Minha experiência leitora iniciou-se com prematura ânsia pelo conhecimento por meio da observação de minhas irmãs mais velhas em manuseio de obras clássicas. Estavam elas a discutirem afoitas sobre suas leituras e questionei-me sobre o que realmente estava causando aquele prazer.
Ao pedir para participar, riram e me direcionaram à sala de casa, onde meu pai possuía uma pequena coleção de obras literárias. Pensei em pegar um que, de imediato, disseram não se tratar de uma obra literária para a minha faixa etária: "A aldeia sagrada", de Francisco Marins. Fiquei decepcionado, mas acatei o conselho e principiei-me pela aventura com obras menos densas em conteúdo subjetivo. Desbravei o universo da 9ª Arte, mas sabia que deveria ler algo que pudesse participar também das discussões com elas.
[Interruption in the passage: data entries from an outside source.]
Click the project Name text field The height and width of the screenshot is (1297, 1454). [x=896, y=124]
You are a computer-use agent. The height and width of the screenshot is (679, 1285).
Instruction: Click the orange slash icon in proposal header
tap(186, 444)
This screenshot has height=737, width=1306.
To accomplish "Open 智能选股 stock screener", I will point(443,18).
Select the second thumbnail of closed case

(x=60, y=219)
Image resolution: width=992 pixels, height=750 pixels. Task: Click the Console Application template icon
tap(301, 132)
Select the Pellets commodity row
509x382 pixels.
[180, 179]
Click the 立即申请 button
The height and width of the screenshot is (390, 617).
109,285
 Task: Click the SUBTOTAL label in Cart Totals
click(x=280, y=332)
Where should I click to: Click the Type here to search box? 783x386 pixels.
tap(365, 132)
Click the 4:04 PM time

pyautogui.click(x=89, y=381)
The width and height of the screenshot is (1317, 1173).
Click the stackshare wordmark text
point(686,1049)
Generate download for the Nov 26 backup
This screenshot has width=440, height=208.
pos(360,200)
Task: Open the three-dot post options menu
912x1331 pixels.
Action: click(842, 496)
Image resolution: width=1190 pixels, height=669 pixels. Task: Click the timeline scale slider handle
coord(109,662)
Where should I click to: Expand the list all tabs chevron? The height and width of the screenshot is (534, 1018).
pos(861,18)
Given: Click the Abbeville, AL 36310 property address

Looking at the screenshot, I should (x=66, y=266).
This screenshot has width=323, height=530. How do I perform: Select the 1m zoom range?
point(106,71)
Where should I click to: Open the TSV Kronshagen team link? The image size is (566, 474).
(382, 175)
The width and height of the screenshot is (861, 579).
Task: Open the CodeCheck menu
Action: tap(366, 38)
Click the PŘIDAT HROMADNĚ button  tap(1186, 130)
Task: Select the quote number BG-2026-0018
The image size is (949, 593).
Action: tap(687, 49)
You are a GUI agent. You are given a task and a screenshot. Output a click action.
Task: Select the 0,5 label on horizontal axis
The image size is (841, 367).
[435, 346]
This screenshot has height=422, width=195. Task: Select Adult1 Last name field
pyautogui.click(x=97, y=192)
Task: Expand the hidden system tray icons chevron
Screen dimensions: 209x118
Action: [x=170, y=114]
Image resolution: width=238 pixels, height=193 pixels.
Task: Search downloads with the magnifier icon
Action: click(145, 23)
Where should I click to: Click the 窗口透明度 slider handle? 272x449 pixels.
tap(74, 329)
Qual não foi a surpresa delas ao saberem que eu havia lido "Don Quijote", de Miguel de Cervantes Saavedra. E que não se tratava de alguma versão infanto-juvenil, mas sim a versão na íntegra da maravilhosa obra espanhola.
A discussão me rendeu muitos abraços, elogios e até beijinhos...
O prazer pela leitura surgiu dentro do âmago familiar.